Is there ever any rivalry between departments with people wanting to ‘own’ a particular issue?
It comes back to us being all in the same building, and having very close working relationships. When we’ve got a big story, we establish virtual teams that come together very organically. I think sometimes in organisations you have very different objectives in different teams that might jar, but actually when you’ve got that central objective of achieving change, to make consumers as powerful as the organisations they interact with, it drives everyone in the same direction.

What is the balance of reactive and proactive work done in your team?
It is pretty much 50-50. Because we are such a busy press office and we get such a broad range of enquiries coming in, it’s important that we are clear what we want to be known for and that we focus on those core areas, otherwise you create a confused idea of what Which? stands for.

When I came in four years ago, we decided we needed to do less and take the approach of ‘fewer clearer louder’ – it’s slightly counter-intuitive, but it means more bang for our buck, being more strategic with our approach, and clearer about the issues that we want to comment on and don’t want to comment on, because otherwise you can be defined by what you’re asked to comment on. I think we have to focus on our core issues, a coherent message so it’s not that scattergun approach where you’re in danger of ruining your story if you’re on broadcast the day before.

How do you measure the success of that?
We have metrics around volume, so for national print and national broadcast we would expect to get about 1,600 pieces of national print a year, 1,000 for national broadcast. Also we are very focused on quality; our broadcast strategy is designed not just to get mentions, but to target the high impact, high volume, high audience outlets – the Today programme, the 10 O’Clock News, etc. With print coverage, it’s not only volume but shifting the balance from last paragraph to first paragraph mentions, and counting headline mentions. Front pages are great, but they need to be on your proactive stories.

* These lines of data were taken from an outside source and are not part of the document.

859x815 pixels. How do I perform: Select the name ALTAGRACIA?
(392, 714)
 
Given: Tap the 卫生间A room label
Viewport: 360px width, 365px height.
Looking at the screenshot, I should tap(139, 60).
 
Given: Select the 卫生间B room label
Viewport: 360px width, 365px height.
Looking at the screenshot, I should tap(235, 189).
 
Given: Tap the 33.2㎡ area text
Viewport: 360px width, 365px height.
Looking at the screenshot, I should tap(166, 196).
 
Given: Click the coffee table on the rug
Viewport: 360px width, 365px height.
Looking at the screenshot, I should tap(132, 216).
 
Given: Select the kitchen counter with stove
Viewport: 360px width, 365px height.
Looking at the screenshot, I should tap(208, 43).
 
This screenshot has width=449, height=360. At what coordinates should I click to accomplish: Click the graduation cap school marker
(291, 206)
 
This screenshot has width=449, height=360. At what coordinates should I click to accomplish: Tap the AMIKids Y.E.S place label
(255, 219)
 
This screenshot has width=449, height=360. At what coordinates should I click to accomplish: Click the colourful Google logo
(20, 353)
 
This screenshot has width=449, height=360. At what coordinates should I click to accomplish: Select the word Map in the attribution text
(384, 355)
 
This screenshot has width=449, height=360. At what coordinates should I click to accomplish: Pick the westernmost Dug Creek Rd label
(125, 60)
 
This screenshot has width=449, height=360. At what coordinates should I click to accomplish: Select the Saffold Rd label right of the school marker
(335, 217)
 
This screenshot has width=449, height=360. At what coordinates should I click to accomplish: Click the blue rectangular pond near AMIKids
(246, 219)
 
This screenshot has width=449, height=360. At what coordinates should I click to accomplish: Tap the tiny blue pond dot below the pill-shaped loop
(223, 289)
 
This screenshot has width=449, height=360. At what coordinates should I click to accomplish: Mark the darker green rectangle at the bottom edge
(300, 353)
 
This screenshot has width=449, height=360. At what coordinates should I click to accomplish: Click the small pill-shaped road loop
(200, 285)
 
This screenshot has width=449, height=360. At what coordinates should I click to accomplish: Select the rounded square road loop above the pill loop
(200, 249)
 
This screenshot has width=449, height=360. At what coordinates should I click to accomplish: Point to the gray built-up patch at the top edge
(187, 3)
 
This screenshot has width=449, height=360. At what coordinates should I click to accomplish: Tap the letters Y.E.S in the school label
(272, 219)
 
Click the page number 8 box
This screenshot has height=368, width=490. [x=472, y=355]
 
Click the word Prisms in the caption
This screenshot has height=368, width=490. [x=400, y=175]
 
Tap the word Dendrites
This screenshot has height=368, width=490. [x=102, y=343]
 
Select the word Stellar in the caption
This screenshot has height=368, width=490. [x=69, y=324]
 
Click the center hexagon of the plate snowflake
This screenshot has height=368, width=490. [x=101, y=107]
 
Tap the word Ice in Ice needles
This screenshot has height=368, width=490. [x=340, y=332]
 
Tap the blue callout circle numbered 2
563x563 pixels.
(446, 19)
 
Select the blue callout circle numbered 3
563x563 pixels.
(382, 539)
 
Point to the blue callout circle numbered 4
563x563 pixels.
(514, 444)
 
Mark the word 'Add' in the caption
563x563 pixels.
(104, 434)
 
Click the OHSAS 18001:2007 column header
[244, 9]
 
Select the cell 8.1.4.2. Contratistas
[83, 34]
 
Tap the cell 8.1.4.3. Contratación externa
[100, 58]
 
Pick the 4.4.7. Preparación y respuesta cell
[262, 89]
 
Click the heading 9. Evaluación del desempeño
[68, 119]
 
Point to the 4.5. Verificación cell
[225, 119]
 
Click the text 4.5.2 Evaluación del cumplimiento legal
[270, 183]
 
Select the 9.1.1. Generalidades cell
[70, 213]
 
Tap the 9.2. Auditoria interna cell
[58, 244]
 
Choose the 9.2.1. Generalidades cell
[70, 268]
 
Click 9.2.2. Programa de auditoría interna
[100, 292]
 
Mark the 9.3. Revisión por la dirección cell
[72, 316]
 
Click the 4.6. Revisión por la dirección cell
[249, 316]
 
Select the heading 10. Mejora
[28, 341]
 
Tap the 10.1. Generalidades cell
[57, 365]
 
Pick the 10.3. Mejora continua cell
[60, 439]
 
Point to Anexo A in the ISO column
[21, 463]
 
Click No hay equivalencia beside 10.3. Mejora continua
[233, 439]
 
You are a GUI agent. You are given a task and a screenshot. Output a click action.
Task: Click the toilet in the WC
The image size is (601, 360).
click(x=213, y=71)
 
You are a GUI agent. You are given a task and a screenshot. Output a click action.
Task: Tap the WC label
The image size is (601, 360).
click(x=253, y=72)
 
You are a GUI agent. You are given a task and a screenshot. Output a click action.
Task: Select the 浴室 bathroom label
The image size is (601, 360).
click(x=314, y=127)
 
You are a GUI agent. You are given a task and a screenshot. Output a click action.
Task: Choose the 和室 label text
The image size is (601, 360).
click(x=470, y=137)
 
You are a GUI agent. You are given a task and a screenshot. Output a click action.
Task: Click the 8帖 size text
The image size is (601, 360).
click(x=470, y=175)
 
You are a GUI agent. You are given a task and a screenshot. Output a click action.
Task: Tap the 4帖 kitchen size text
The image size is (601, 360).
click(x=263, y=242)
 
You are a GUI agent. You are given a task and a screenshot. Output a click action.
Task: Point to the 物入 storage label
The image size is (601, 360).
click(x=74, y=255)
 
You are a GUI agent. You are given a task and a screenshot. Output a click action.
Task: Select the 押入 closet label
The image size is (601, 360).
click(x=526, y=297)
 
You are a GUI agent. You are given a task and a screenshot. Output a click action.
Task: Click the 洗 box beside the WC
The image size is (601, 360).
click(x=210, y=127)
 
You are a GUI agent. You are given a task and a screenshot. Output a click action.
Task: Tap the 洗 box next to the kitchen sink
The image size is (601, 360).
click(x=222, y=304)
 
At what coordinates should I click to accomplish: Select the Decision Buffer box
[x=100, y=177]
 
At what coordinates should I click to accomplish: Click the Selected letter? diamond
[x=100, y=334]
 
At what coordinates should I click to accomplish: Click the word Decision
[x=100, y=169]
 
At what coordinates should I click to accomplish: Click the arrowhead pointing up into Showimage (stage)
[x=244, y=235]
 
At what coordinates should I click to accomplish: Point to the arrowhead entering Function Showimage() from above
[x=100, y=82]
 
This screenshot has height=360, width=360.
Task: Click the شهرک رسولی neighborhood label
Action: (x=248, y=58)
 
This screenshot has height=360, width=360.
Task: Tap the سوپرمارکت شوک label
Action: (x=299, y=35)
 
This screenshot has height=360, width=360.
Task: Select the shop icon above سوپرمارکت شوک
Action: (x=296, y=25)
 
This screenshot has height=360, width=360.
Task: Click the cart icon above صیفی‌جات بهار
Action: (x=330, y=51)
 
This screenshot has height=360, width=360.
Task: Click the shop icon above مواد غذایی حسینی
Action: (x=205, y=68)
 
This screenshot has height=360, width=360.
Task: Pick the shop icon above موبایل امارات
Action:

Because we do such a broad range of comms our audience varies widely – it might be a campaign where the audience is regulators and government, or advice about holiday money, which is squarely consumer-focused. The key is being clear at the outset who you’re trying to reach with every story, having some target media for that story, and making sure we’re evaluating against those.


Are there certain journalists and titles with which you particularly like working?
We have a really good relationship with the nationals’ consumer editors, and have regular meetings to find out what’s of interest to them. When I came in, my contacts were very much more in Whitehall and political editors, and I think we’ve very successfully managed to increase our interaction with them, shifting their mindset on what sort of issues they’d be interested in. While obviously national media are hugely important, I think we’re pretty good at making sure we’re not overly focused on them. Recently we’ve set up two syndicated regional columns, because while there are huge shifts in the media landscape, one thing that stays common is how much people trust their local newspaper.

What are your plans for the near future?
There will be more over the summer on our rail, energy and other campaigns, and a programme of summer holiday advice. Next year is our 60th birthday, but the challenge with brand stories like that is that for journalists it can be ‘so what?’. Our challenge is to bring that to life, for example by looking back at previous magazine front covers, and some of the quirky facts about the business people won’t know about, such as how many times you watch a Matt Damon film on a laptop to test the battery life.